Challenge 1 —
Which US states are named in the ski-lift news roundup? List each one once.

Page text —
──────────────────────────────

News Roundup: Color Choices

  • Some Alta land is withdrawn from a proposed land swap, maintaining the possibility of future expansion in Grizzly Gulch.
  • Killington goes blue with its bubbles.
  • Vail Resorts officially takes over Stevens Pass.
  • Massachusetts awards the current operators of Blue Hills a new three year contract.
  • Fatzer begins production of the first Compacta rope for the US lift market.  At 54 mm, any guesses where it’s headed?

News Roundup: Must Read

  • planning document shows Big White has applied to build two lifts east of Black Forest Express called Backcountry and Backcountry Connector.
  • Snow King Mountain’s expansion officially enters the National Environmental Policy Act pipeline.  Proposed lifts are a 1,500 pph gondola with cabin storage, a 3,015′ backside fixed-grip quad, one 679′ T-Bar or platter and two new carpets.
  • The iconic Volkswagen funitel marks 15 years of operation, having delivered over three million vehicles from factory to test track.
  • A proposed urban gondola in Loveland, Colorado would be built by Leitner-Poma with up to five stations.
  • Arapahoe Basin drops its new trail map showing the big Beavers expansion.
  • An avalanche takes out the last tower of a Doppelmayr six-pack in New Zealand.
  • Skytrac is hiring for project foreman and general construction positions.
  • Denver Post alum Jason Blevins, now writing for the Colorado Sun, traces the remarkable ski industry journey of the Mueller family from Vermont to Colorado.  Insights from his must read piece: Tim and Diane Mueller took out a second mortgage on their home to buy Okemo, invested in Catamount before it failed, nearly bought Steamboat and once bid to operate Winter Park.
  • Windham’s retired F lift heads to Greek Peak to upgrade lifts 3 and 5.
  • The New Mexico State Fair will sport a new skyride-style chairlift beginning next month.
  • Alterra Mountain Company hires an Executive Vice President/Chief Financial Officer from Wall Street and looks to name a Vice President of Planning and Resort Development.
  • Enjoy the most detailed glimpse yet of the world’s longest lift.
  • The name game continues: Wolf Creek’s newest high speed quad is now Charity.
  • One of the world’s oldest high speed quads is going away in favor of a six pack.
  • I’m in New Mexico this weekend checking out as many lifts as I can.  First stop: Taos, where this yet-to-be-named Leitner-Poma detachable quad is the fourth new lift in five years!

──────────────────────────────

Material provided —
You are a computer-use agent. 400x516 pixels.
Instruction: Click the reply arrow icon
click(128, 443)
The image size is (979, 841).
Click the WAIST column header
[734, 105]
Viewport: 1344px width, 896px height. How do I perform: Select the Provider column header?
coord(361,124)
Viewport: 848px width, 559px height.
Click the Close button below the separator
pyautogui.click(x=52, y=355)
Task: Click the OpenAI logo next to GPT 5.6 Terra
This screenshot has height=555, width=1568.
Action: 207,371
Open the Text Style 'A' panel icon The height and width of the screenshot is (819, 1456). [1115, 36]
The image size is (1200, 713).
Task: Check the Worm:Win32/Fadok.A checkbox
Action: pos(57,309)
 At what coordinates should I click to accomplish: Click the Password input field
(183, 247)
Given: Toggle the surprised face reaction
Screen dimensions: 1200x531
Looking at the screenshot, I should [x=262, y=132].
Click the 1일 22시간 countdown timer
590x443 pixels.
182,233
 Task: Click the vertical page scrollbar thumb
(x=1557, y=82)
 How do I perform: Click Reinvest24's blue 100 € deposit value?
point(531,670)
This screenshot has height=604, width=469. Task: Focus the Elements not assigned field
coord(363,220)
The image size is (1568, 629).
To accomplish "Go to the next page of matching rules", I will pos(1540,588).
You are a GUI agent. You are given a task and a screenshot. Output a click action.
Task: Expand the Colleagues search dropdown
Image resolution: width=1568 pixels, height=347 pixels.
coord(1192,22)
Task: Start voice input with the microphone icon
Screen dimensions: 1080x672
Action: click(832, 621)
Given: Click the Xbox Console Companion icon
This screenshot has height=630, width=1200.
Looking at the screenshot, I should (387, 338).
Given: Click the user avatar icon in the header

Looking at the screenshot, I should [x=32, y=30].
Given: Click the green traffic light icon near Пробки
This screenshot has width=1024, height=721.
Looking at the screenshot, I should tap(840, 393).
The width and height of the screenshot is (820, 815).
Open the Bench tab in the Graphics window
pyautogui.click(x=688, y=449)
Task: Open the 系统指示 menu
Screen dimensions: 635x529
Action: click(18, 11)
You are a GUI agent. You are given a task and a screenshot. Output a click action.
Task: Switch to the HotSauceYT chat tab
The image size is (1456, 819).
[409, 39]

──────────────────────────────

Challenge 2 —
Could you turn the entries, from the first one through the line containing "Looking at the screenshot, I should tap(840, 393).", into a Markdown table with the columns Number and Entry line, skipping blank lines?

Task result 1 —
Massachusetts, Colorado, Vermont, New Mexico

Task result 2 —
| Number | Entry line |
|---|---|
| 1 | You are a computer-use agent. 400x516 pixels. |
| 2 | Instruction: Click the reply arrow icon |
| 3 | click(128, 443) |
| 4 | The image size is (979, 841). |
| 5 | Click the WAIST column header |
| 6 | [734, 105] |
| 7 | Viewport: 1344px width, 896px height. How do I perform: Select the Provider column header? |
| 8 | coord(361,124) |
| 9 | Viewport: 848px width, 559px height. |
| 10 | Click the Close button below the separator |
| 11 | pyautogui.click(x=52, y=355) |
| 12 | Task: Click the OpenAI logo next to GPT 5.6 Terra |
| 13 | This screenshot has height=555, width=1568. |
| 14 | Action: 207,371 |
| 15 | Open the Text Style 'A' panel icon The height and width of the screenshot is (819, 1456). [1115, 36] |
| 16 | The image size is (1200, 713). |
| 17 | Task: Check the Worm:Win32/Fadok.A checkbox |
| 18 | Action: pos(57,309) |
| 19 |  At what coordinates should I click to accomplish: Click the Password input field |
| 20 | (183, 247) |
| 21 | Given: Toggle the surprised face reaction |
| 22 | Screen dimensions: 1200x531 |
| 23 | Looking at the screenshot, I should [x=262, y=132]. |
| 24 | Click the 1일 22시간 countdown timer |
| 25 | 590x443 pixels. |
| 26 | 182,233 |
| 27 |  Task: Click the vertical page scrollbar thumb |
| 28 | (x=1557, y=82) |
| 29 |  How do I perform: Click Reinvest24's blue 100 € deposit value? |
| 30 | point(531,670) |
| 31 | This screenshot has height=604, width=469. Task: Focus the Elements not assigned field |
| 32 | coord(363,220) |
| 33 | The image size is (1568, 629). |
| 34 | To accomplish "Go to the next page of matching rules", I will pos(1540,588). |
| 35 | You are a GUI agent. You are given a task and a screenshot. Output a click action. |
| 36 | Task: Expand the Colleagues search dropdown |
| 37 | Image resolution: width=1568 pixels, height=347 pixels. |
| 38 | coord(1192,22) |
| 39 | Task: Start voice input with the microphone icon |
| 40 | Screen dimensions: 1080x672 |
| 41 | Action: click(832, 621) |
| 42 | Given: Click the Xbox Console Companion icon |
| 43 | This screenshot has height=630, width=1200. |
| 44 | Looking at the screenshot, I should (387, 338). |
| 45 | Given: Click the user avatar icon in the header |
| 46 | Looking at the screenshot, I should [x=32, y=30]. |
| 47 | Given: Click the green traffic light icon near Пробки |
| 48 | This screenshot has width=1024, height=721. |
| 49 | Looking at the screenshot, I should tap(840, 393). |